From 79737b8598700e0d2453108c905e861ff6ce0e85 Mon Sep 17 00:00:00 2001
From: Maksym Buz <buz.maxim@gmail.com>
Date: Sun, 4 Jan 2026 11:55:56 +0100
Subject: [PATCH] feat: Inject SSH public keys during LXC creation and switch
 to key-based authentication.

---
 playbooks/create_lxc.yml | 25 ++++++++++++-------------
 1 file changed, 12 insertions(+), 13 deletions(-)

diff --git a/playbooks/create_lxc.yml b/playbooks/create_lxc.yml
index 235e580..0ed23c2 100644
--- a/playbooks/create_lxc.yml
+++ b/playbooks/create_lxc.yml
@@ -40,7 +40,8 @@
         ostemplate: '{{ proxmox_storage }}:vztmpl/ubuntu-24.04-standard_24.04-2_amd64.tar.zst'
         vmid: "{{ container_id }}"
         hostname: "{{ container_name }}"
-        password: "{{ ansible_password }}" 
+        password: "{{ ansible_password }}"
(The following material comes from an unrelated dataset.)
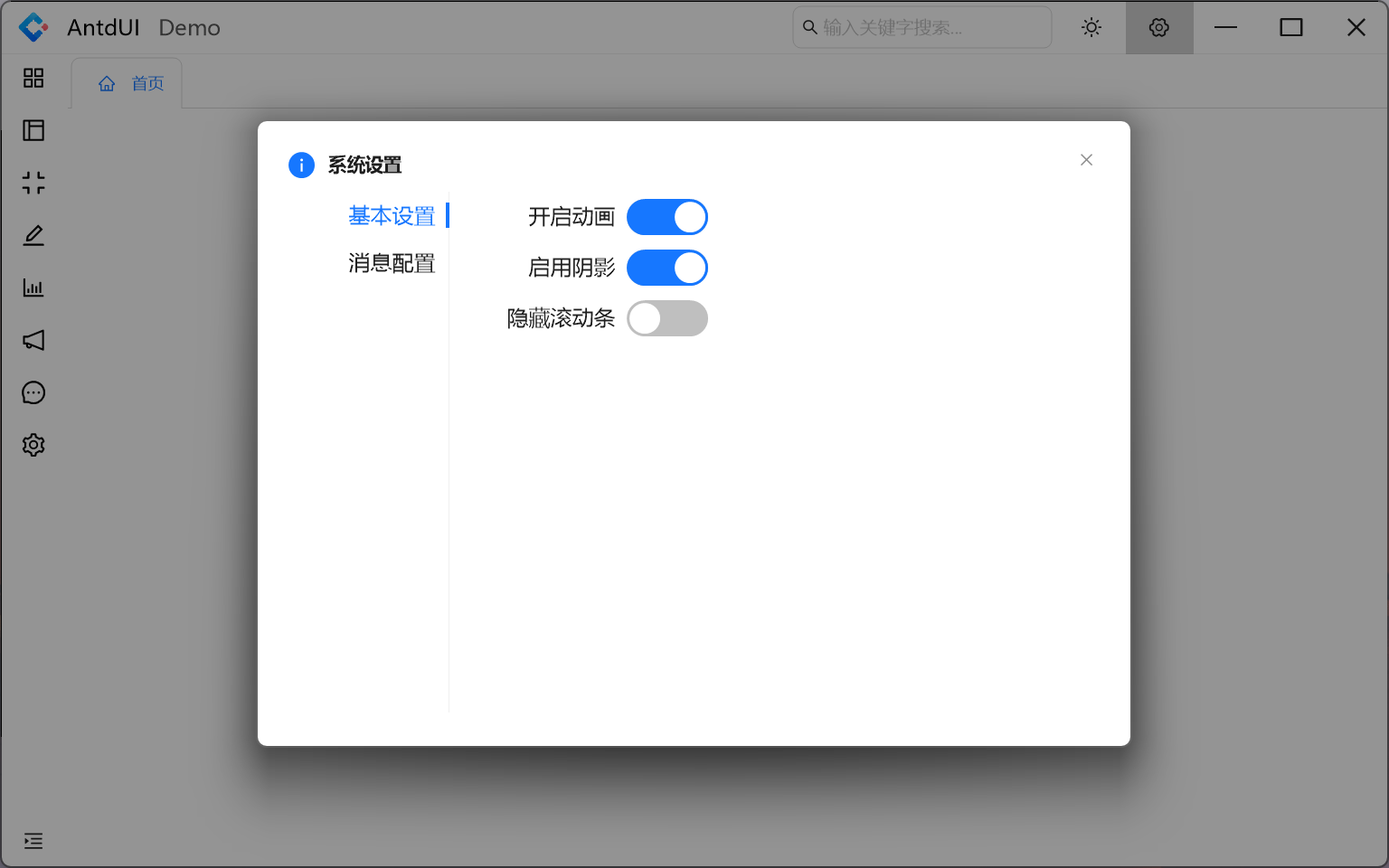Click the keyword search input field
1389x868 pixels.
921,27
+        pubkey: "{{ my_public_keys | join('\n') }}"
         netif:
           net0: "name=eth0,gw=10.0.0.1,ip={{ container_ip_cidr }},bridge=vmbr0"
         cores: "{{ container_cores }}"
@@ -75,12 +76,8 @@
         groups: new
         ansible_host: "{{ container_ip_cidr | split('/') | first }}"
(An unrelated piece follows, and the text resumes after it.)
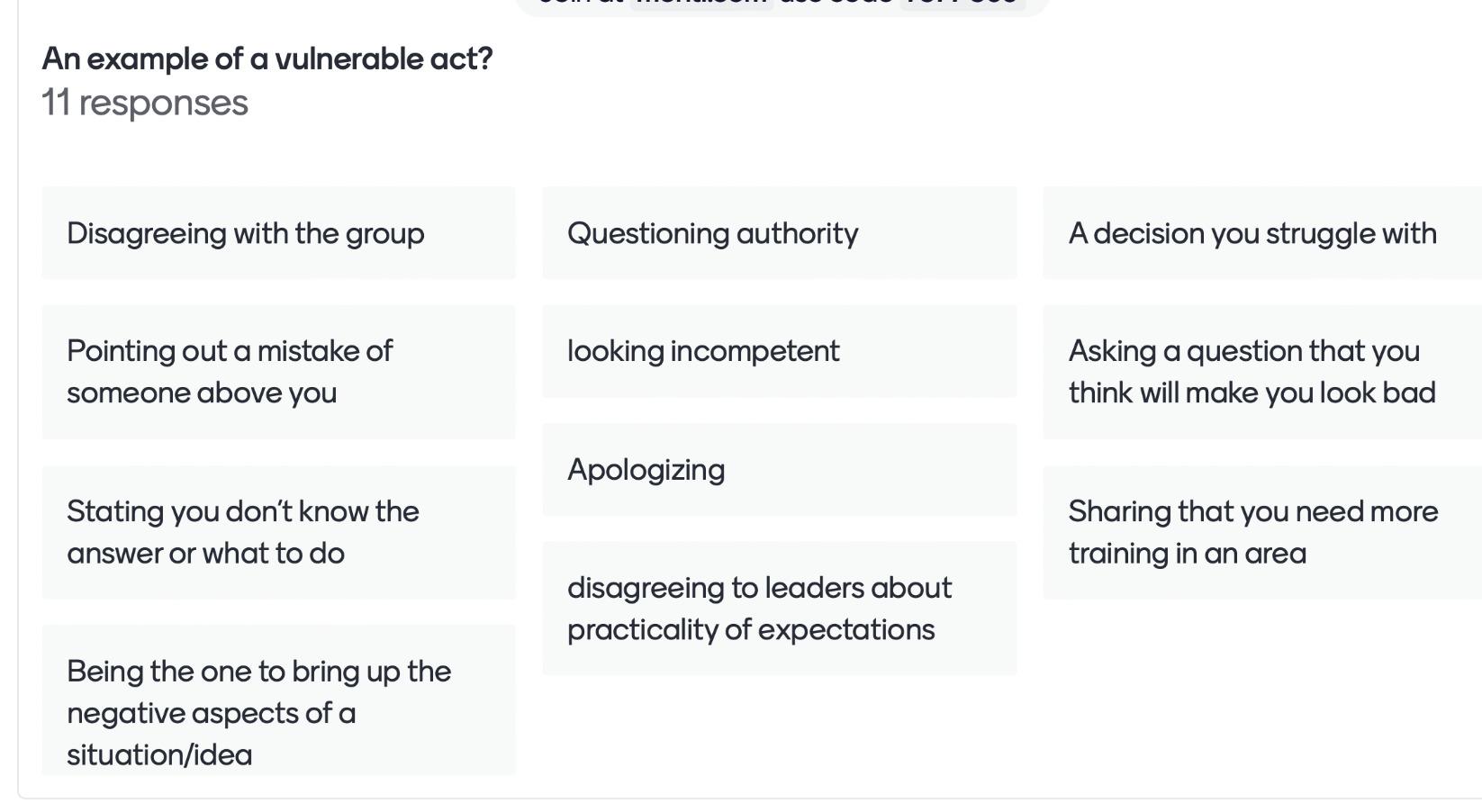The image size is (1482, 812).
Task: Click the "situation/idea" text line
Action: [159, 755]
         ansible_user: root
-        ansible_ssh_pass: "{{ ansible_password }}"
-        # We need to ignore host key checking for the fresh container to avoid interactive prompt
-        ansible_ssh_common_args: '-o StrictHostKeyChecking=no -o UserKnownHostsFile=/dev/null'
-
-        ansible_ssh_pass: "{{ ansible_password }}"
-        # We need to ignore host key checking for the fresh container to avoid interactive prompt
+        ansible_user: root
+        # Removed ansible_ssh_pass - we rely on the injected key
         ansible_ssh_common_args: '-o StrictHostKeyChecking=no -o UserKnownHostsFile=/dev/null'
 
 - name: Secure and Configure New Container
@@ -88,15 +85,17 @@
   gather_facts: no
   vars:
     # We must explicitly use the password here because the 'new' group in inventory might not have it set
-    ansible_ssh_pass: "{{ hostvars[inventory_hostname]['ansible_ssh_pass'] | default(ansible_password) }}"
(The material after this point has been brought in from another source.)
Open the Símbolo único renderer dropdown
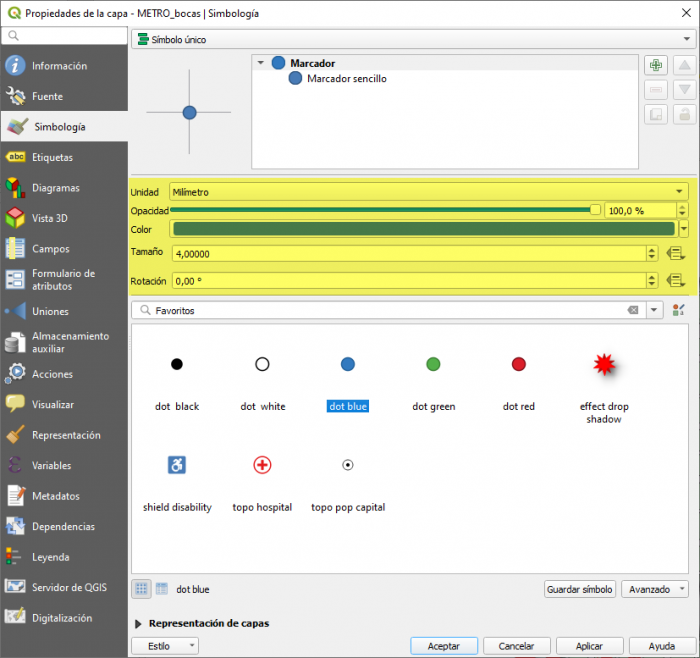 [410, 40]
+    # We use the key for the initial root connection, NOT the password
+    # Set ansible_ssh_private_key_file if needed, otherwise it uses the agent
     ansible_user: root
+    ansible_ssh_common_args: '-o StrictHostKeyChecking=no -o UserKnownHostsFile=/dev/null'
   vars_files:
     - "../vars.yml"
   tasks:
-    - name: Wait for connection
-      wait_for_connection:
-        timeout: 60
-
+    # Updated to verify SSH key works, not password
+    - name: Verify we can connect (ping)
+      ping:
+      
     - name: Create user '{{ target_user }}'
       ansible.builtin.user:
         name: '{{ target_user }}'
@@ -157,4 +156,4 @@
           {{ hostvars[item]['inventory_hostname'] }} ansible_host={{ hostvars[item]['ansible_host'] }}
         insertafter: "^\\[lxc\\]"
         marker: "# {mark} ANSIBLE MANAGED BLOCK FOR HOST {{ hostvars[item]['inventory_hostname'] }}"
-      loop: "{{ groups['new'] }}"
+      loop: "{{ groups['new'] }}"
\ No newline at end of file